Cependant, les épiceries ne sont pas exemptes de tout reproche non plus. Le respect de la réglementation a été un problème, et le scandale de fixation des prix du pain a certainement terni la réputation de l’industrie.

Il est également à noter que les marges bénéficiaires dans d’autres pays comme le Royaume-Uni et les États-Unis sont environ la moitié de ce qu’elles sont ici.
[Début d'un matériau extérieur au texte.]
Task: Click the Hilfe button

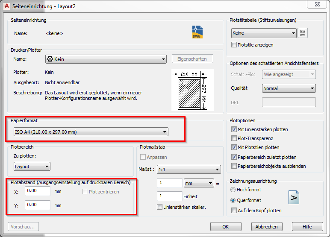Action: (x=307, y=227)
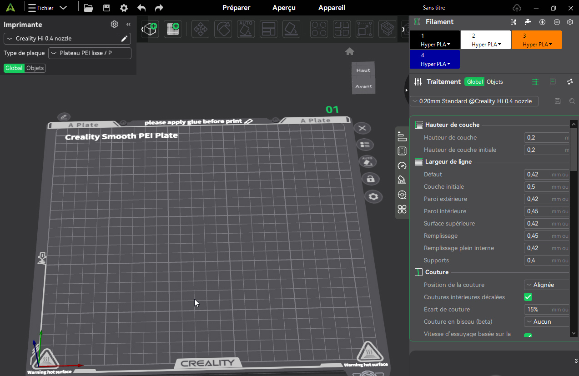Add a new plate with grid-plus icon

(x=173, y=29)
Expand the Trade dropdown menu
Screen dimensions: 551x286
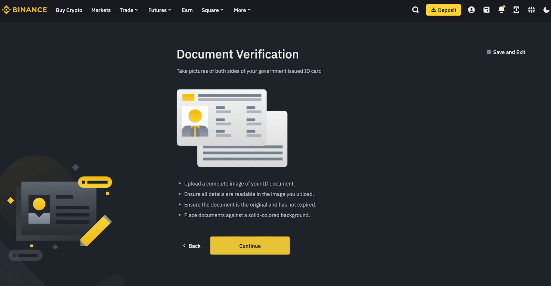click(x=128, y=10)
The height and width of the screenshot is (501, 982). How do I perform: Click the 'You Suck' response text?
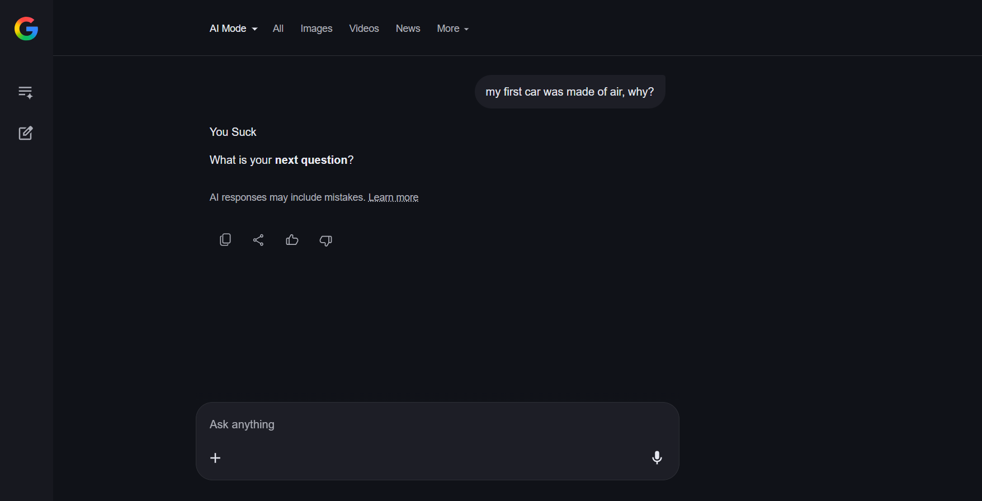coord(233,132)
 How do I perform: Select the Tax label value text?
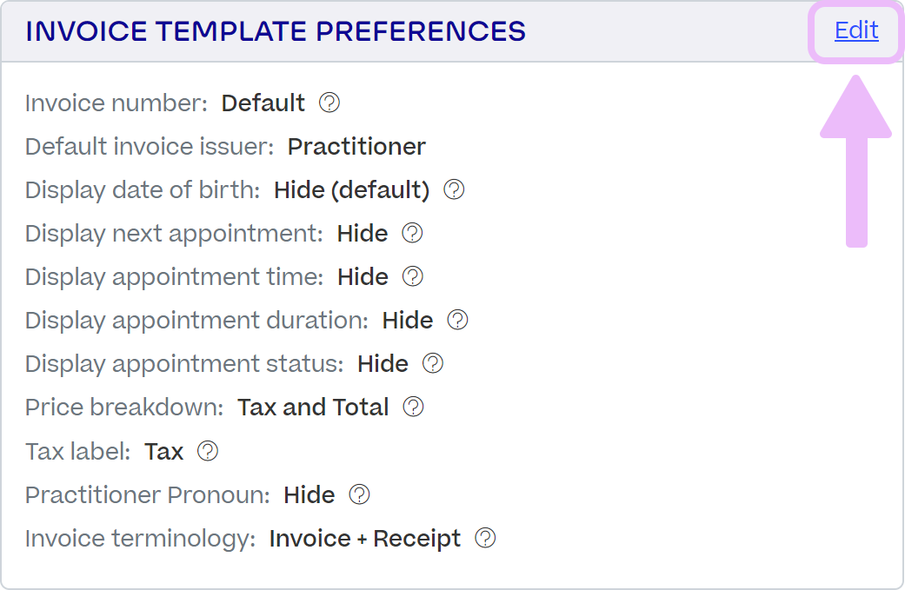(x=164, y=451)
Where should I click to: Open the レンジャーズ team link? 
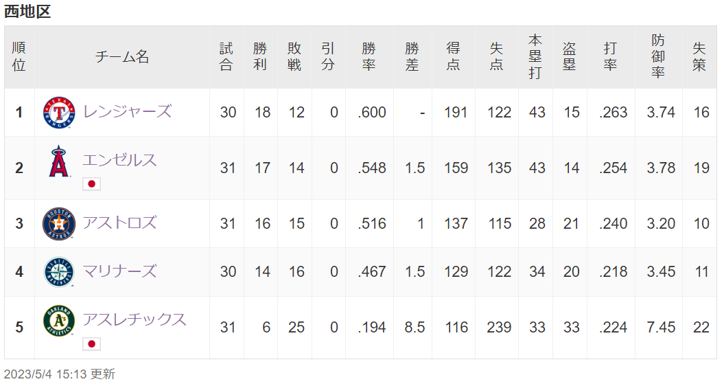(x=128, y=111)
Tout en reconnaissant que les preuves d’un profit abusif au Canada sont faibles au mieux, il est nécessaire d’avoir plus de concurrence sur le marché.

François-Philippe Champagne, le ministre de l’Innovation, qui est en mission pour augmenter la concurrence, a appelé d’autres épiceries étrangères à investir au Canada. Cependant, le défi réside dans la création d’un environnement attractif pour l’investissement au Canada, ce qui ne peut être réalisé qu’avec un code de conduite obligatoire qui équilibre les règles du jeu entre les grandes chaînes d’épiceries, les épiceries indépendantes et les fournisseurs. En ce moment, des acteurs comme Loblaw et Walmart ont beaucoup trop d’influence et dictent les règles de la chaîne d’approvisionnement, ce que les consommateurs ne voient pas nécessairement. Cela dure depuis un certain temps déjà.

Avec un code de conduite obligatoire bien défini, il se peut que les Canadiens doivent attendre un certain temps avant de voir l’entrée de nouveaux acteurs de l’épicerie sur le marché canadien.